SECANT: Self-Expert Cloning for Zero-Shot Generalization of Visual Policies
Linxi Fan, Guanzhi Wang, De-An Huang, Zhiding Yu, Li Fei-Fei, Yuke Zhu, Anima Anandkumar
TL;DR
The paper tackles the challenge of zero-shot generalization in visual reinforcement learning by introducing SECANT, a two-stage self-expert cloning framework that first trains a high-performing expert with weak augmentations and then distills its behavior to a student that learns from heavily augmented observations. This decouples policy optimization from robust representation learning, enabling strong generalization to unseen visual environments without test-time rewards or adaptation. Extensive experiments across DMControl, Robosuite, CARLA, and iGibson show consistent improvements over prior SOTA, with notable gains in average rewards, robustness of representations, and faster inference than competing methods.

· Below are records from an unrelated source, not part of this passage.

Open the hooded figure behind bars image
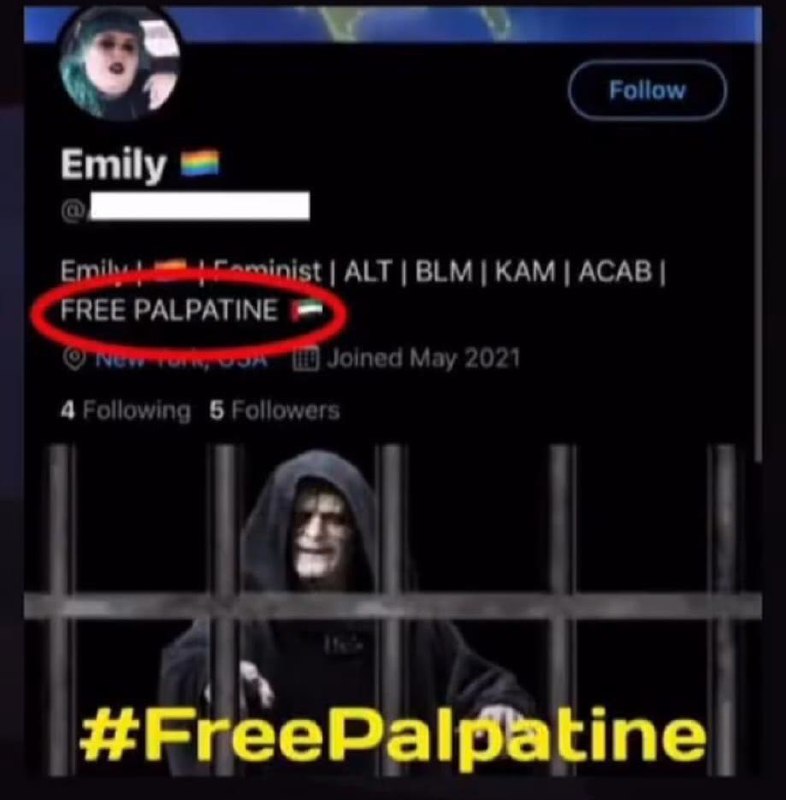The width and height of the screenshot is (786, 800). (393, 610)
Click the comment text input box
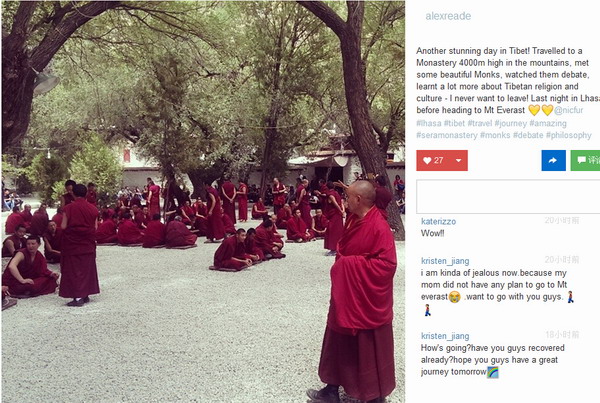Viewport: 600px width, 403px height. pyautogui.click(x=508, y=196)
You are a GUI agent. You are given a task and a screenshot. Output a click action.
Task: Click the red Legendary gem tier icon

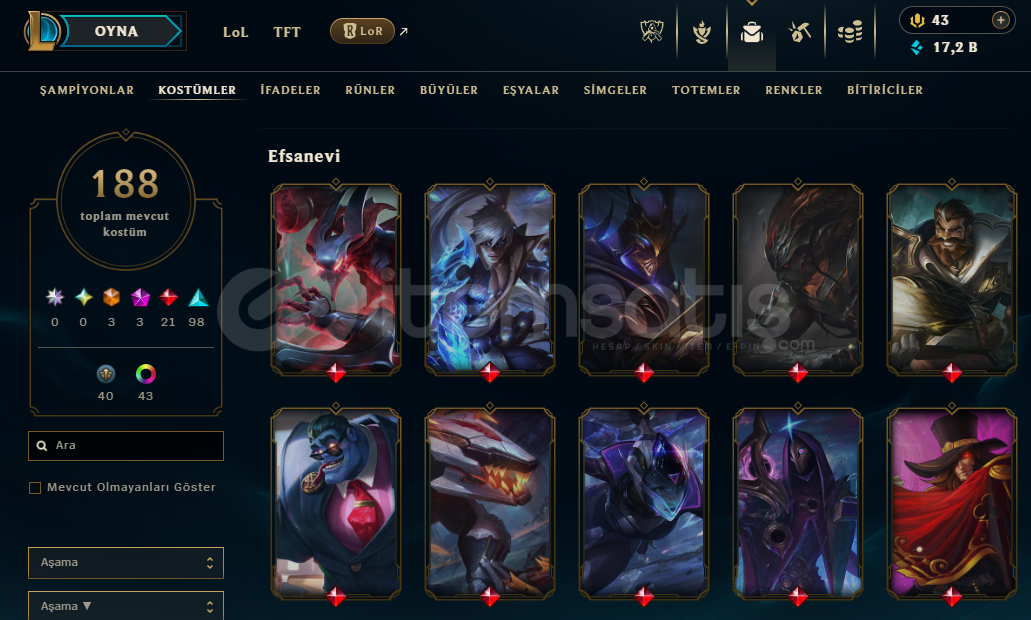pos(168,298)
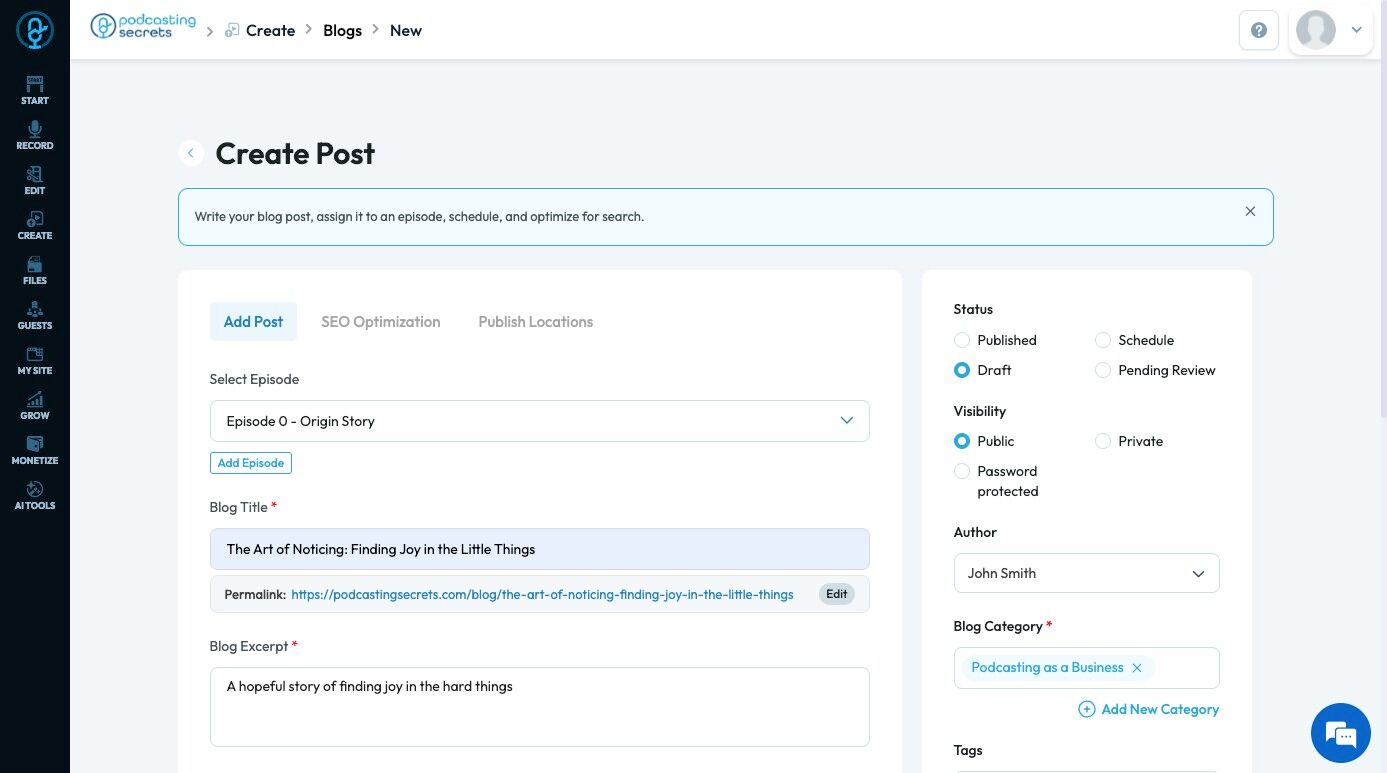
Task: Set visibility to Private
Action: [1103, 441]
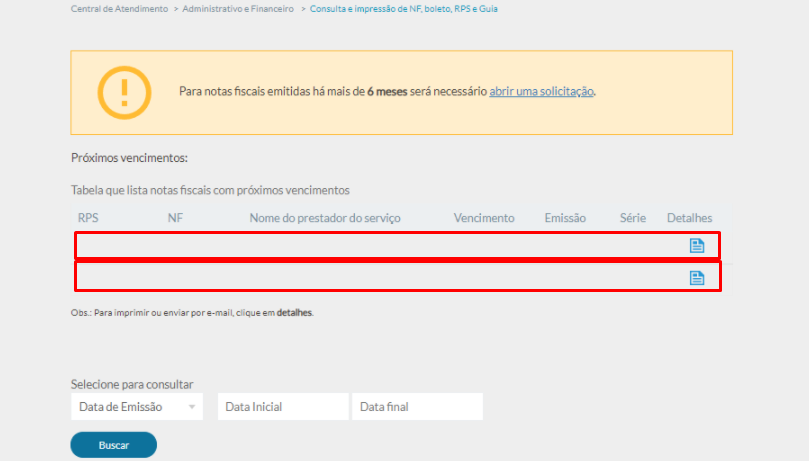
Task: Navigate to Administrativo e Financeiro breadcrumb
Action: click(238, 8)
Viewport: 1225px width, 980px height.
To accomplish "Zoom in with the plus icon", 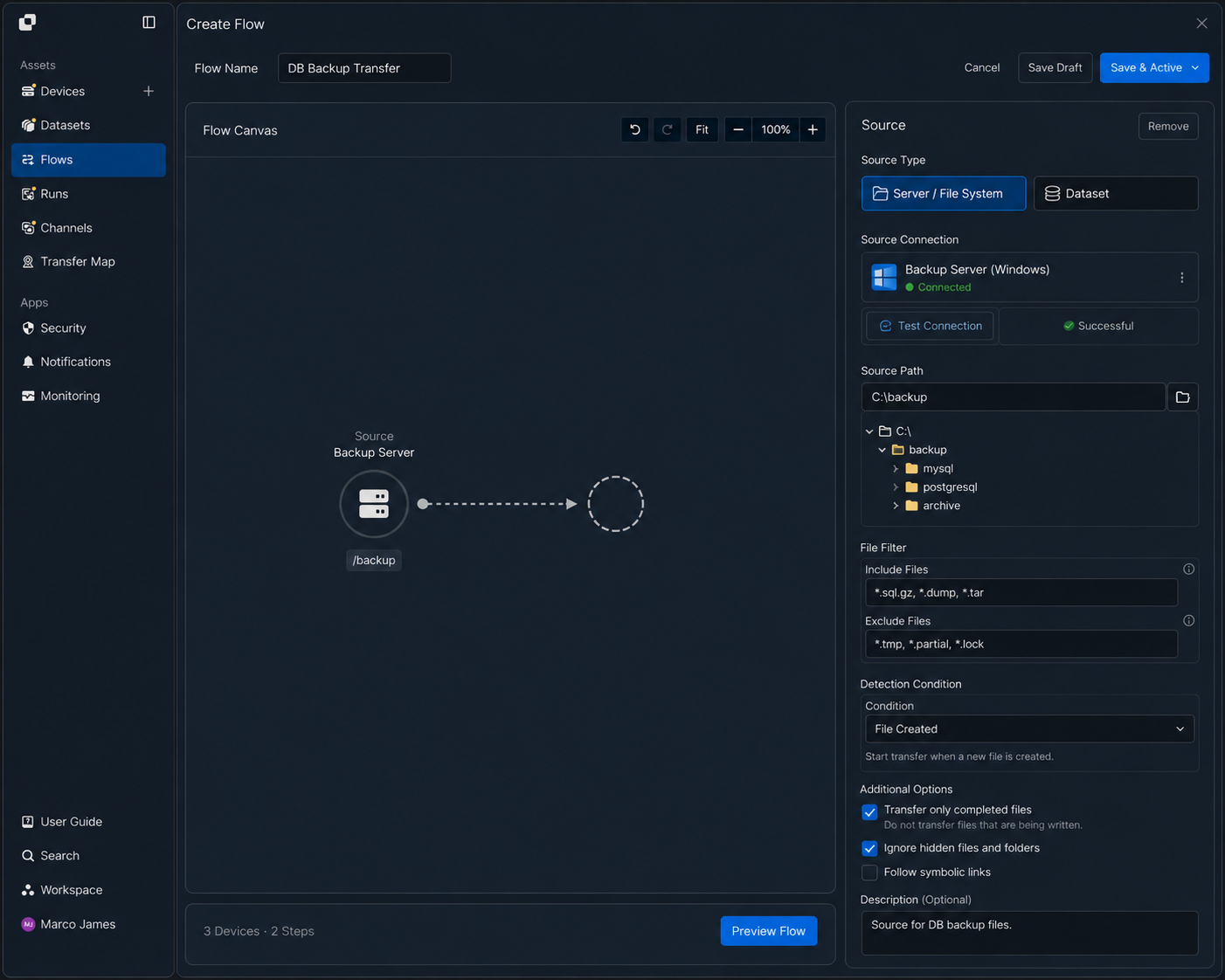I will (x=813, y=129).
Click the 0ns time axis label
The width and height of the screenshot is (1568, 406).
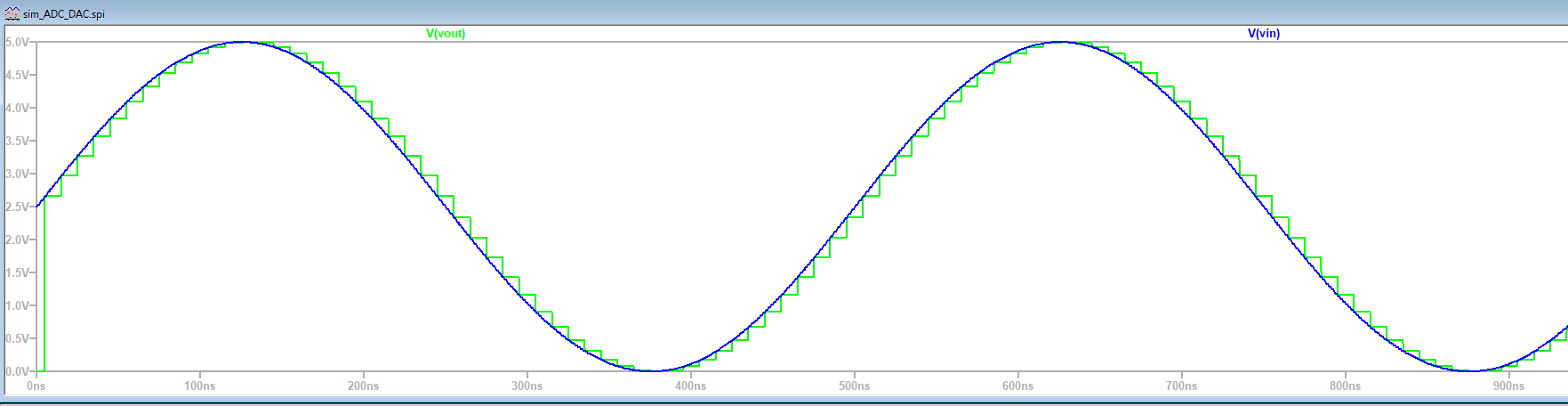(x=36, y=386)
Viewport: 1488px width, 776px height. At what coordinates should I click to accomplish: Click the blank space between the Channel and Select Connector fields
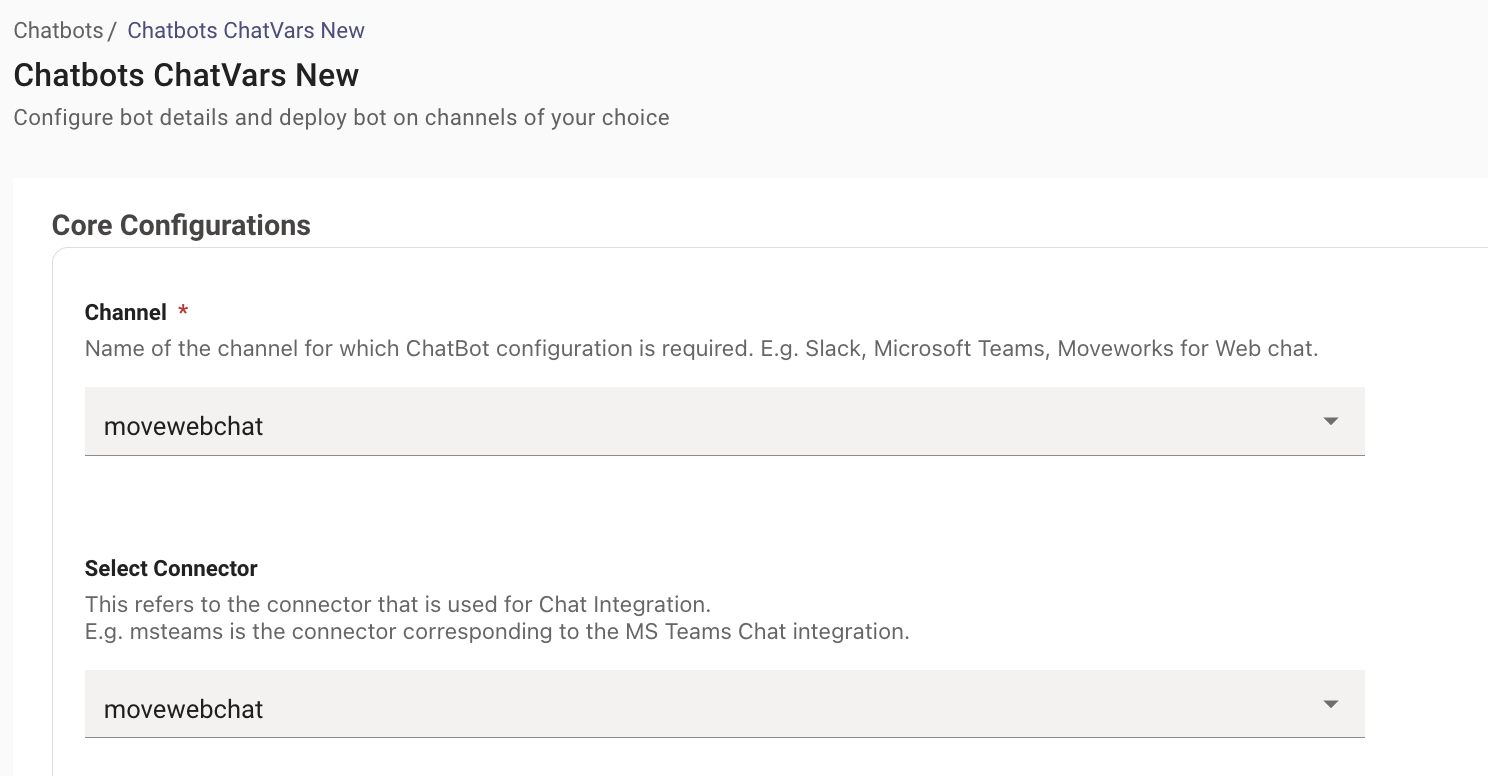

The work provides actionable insights on augmentation strategies, imitation design, and the benefits of sequential two-stage training for robust visual policies.
Abstract
Generalization has been a long-standing challenge for reinforcement learning (RL). Visual RL, in particular, can be easily distracted by irrelevant factors in high-dimensional observation space. In this work, we consider robust policy learning which targets zero-shot generalization to unseen visual environments with large distributional shift. We propose SECANT, a novel self-expert cloning technique that leverages image augmentation in two stages to decouple robust representation learning from policy optimization. Specifically, an expert policy is first trained by RL from scratch with weak augmentations. A student network then learns to mimic the expert policy by supervised learning with strong augmentations, making its representation more robust against visual variations compared to the expert. Extensive experiments demonstrate that SECANT significantly advances the state of the art in zero-shot generalization across 4 challenging domains. Our average reward improvements over prior SOTAs are: DeepMind Control (+26.5%), robotic manipulation (+337.8%), vision-based autonomous driving (+47.7%), and indoor object navigation (+15.8%). Code release and video are available at https://linxifan.github.io/secant-site/.